The level of government funding and fee income is set annually as part of the UK government's spending review and budgetary process. The MHRA publishes details of its financial performance, including income, expenditure, and fee structures, in its annual report and accounts.

== Notable interventions ==
COVID-19 vaccine authorisation

In December 2020, the MHRA became the first medicines regulator in the world to grant temporary authorisation for the Pfizer–BioNTech COVID-19 vaccine (BNT162b2), following a rolling review of clinical trial data on safety, quality, and efficacy. The decision enabled the rapid deployment of the vaccine across the United Kingdom.

Approval of Casgevy (exagamglogene autotemcel)

In 2023, the MHRA became the first regulatory authority globally to approve Casgevy (exagamglogene autotemcel), a CRISPR-based gene-editing therapy for the treatment of sickle cell disease and transfusion-dependent beta thalassaemia.

Decentralised manufacturing

In 2025, the MHRA published guidance for the regulation of innovative products manufactured at or close to the location where a patient receives care. This means that medicines with a very short shelf life, and highly personalised medicines, can more easily be made in or near a hospital setting and can be supplied to patients safely and more quickly. The MHRA said the guidance was "the first of its kind in the word".

Rare disease therapies

In 2025, the MHRA outlined proposals to reform the regulatory framework for rare disease treatments, aiming to reduce barriers to development and approval while maintaining high safety standards.

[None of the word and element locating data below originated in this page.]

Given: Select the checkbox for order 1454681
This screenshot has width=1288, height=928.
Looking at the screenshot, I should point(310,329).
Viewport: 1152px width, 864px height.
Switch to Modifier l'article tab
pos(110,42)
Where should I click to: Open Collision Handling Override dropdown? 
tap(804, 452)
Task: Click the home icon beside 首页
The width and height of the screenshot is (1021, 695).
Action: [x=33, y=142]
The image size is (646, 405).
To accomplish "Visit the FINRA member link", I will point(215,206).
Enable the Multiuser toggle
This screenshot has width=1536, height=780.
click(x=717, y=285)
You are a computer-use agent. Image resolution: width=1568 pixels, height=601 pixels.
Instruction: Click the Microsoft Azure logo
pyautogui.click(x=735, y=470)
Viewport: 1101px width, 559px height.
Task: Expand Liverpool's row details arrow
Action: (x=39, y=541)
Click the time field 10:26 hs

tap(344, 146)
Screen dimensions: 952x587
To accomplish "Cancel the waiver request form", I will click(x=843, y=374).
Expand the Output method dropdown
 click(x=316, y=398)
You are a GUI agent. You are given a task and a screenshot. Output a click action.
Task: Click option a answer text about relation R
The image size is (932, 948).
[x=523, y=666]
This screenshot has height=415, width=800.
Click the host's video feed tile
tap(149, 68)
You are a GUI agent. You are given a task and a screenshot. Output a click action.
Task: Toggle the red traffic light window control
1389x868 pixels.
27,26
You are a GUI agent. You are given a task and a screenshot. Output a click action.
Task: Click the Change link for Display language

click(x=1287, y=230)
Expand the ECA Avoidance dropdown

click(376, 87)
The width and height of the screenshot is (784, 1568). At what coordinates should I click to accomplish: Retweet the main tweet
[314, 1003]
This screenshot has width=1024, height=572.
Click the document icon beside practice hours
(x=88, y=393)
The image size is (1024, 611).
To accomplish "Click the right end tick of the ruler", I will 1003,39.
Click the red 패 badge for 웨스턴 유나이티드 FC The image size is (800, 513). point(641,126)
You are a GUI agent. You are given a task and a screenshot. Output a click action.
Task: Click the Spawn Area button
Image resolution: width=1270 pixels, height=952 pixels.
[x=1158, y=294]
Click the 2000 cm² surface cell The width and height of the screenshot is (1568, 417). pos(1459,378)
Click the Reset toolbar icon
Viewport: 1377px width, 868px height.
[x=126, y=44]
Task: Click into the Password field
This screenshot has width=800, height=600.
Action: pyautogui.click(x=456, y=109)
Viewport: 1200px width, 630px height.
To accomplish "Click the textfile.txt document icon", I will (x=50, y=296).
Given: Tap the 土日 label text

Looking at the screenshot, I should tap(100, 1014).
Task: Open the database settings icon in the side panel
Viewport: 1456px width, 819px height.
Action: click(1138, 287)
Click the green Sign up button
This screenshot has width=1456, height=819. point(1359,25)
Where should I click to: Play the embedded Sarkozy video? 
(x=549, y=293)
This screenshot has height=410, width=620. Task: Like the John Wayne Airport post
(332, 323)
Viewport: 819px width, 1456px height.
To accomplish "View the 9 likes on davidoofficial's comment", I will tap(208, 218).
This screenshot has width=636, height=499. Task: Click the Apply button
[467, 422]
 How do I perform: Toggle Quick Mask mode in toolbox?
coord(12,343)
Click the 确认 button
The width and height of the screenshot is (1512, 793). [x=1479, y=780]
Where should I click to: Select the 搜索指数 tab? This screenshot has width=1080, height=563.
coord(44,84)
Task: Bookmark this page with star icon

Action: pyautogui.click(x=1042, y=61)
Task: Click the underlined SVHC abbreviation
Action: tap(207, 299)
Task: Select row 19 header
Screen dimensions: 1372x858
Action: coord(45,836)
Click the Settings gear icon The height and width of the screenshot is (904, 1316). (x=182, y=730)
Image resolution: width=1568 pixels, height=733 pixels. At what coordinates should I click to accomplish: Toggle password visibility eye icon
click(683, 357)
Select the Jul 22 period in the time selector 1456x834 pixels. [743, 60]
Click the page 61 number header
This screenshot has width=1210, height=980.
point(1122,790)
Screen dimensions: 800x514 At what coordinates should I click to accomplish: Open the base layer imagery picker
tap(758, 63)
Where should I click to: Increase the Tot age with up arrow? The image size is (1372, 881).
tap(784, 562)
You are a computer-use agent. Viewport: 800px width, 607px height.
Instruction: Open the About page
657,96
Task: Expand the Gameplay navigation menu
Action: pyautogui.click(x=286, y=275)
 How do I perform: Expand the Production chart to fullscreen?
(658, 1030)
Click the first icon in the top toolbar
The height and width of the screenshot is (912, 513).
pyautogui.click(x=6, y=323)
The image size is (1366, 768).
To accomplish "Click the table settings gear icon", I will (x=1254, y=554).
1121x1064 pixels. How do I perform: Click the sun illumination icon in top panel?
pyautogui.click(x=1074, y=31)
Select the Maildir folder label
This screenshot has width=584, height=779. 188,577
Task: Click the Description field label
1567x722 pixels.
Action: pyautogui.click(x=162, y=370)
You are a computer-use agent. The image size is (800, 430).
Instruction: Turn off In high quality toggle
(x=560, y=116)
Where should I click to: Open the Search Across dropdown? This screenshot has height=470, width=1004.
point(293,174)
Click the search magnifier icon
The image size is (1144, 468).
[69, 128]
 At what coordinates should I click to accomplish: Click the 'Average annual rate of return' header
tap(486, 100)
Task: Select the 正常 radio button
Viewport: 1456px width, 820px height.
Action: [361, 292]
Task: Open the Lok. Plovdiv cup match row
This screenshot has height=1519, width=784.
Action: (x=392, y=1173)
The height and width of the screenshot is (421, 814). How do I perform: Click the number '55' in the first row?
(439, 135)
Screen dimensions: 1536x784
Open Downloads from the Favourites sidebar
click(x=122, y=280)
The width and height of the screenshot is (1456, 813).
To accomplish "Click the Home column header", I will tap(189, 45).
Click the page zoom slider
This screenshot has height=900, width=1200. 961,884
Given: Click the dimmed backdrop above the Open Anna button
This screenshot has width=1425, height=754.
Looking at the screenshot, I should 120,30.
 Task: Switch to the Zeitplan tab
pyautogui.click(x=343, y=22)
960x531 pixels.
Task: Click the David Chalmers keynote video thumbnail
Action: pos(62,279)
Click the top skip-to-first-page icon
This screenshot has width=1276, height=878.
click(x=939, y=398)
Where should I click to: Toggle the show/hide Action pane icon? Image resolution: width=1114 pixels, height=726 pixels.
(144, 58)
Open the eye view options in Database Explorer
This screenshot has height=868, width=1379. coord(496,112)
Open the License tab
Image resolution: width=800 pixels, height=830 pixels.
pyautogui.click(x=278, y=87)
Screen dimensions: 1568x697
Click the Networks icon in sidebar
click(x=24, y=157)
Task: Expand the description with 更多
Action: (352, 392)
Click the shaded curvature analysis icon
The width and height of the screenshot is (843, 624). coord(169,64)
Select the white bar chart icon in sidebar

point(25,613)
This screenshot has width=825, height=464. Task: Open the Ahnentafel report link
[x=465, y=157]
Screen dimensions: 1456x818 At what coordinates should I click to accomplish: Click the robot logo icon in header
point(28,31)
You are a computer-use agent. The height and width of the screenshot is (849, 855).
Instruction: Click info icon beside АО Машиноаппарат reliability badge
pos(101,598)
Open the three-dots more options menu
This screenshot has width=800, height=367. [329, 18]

The initiative focuses on improving evidence generation for small patient populations, strengthening post-market surveillance, and working with a Rare Disease Consortium of patients, academics, and industry to develop more flexible pathways for innovative and personalised therapies.

Artificial Intelligence Commission

The MHRA issued a guidance report in September 2026 recommending new laws to regulate the use of artificial intelligence in medical products. The commission on the Regulation of AI in Healthcare was tasked with advising the MHRA on a world-leading framework for the regulation of AI products, and heard representation from clinicians, other regulators, and global AI experts. Recommendations of the report included, among other things, post-approval monitoring of AI products, a patient right-to-know if AI is being used in their care, penalties for AI products that fail to meet standards, and a provisional licencing system for trials of such products.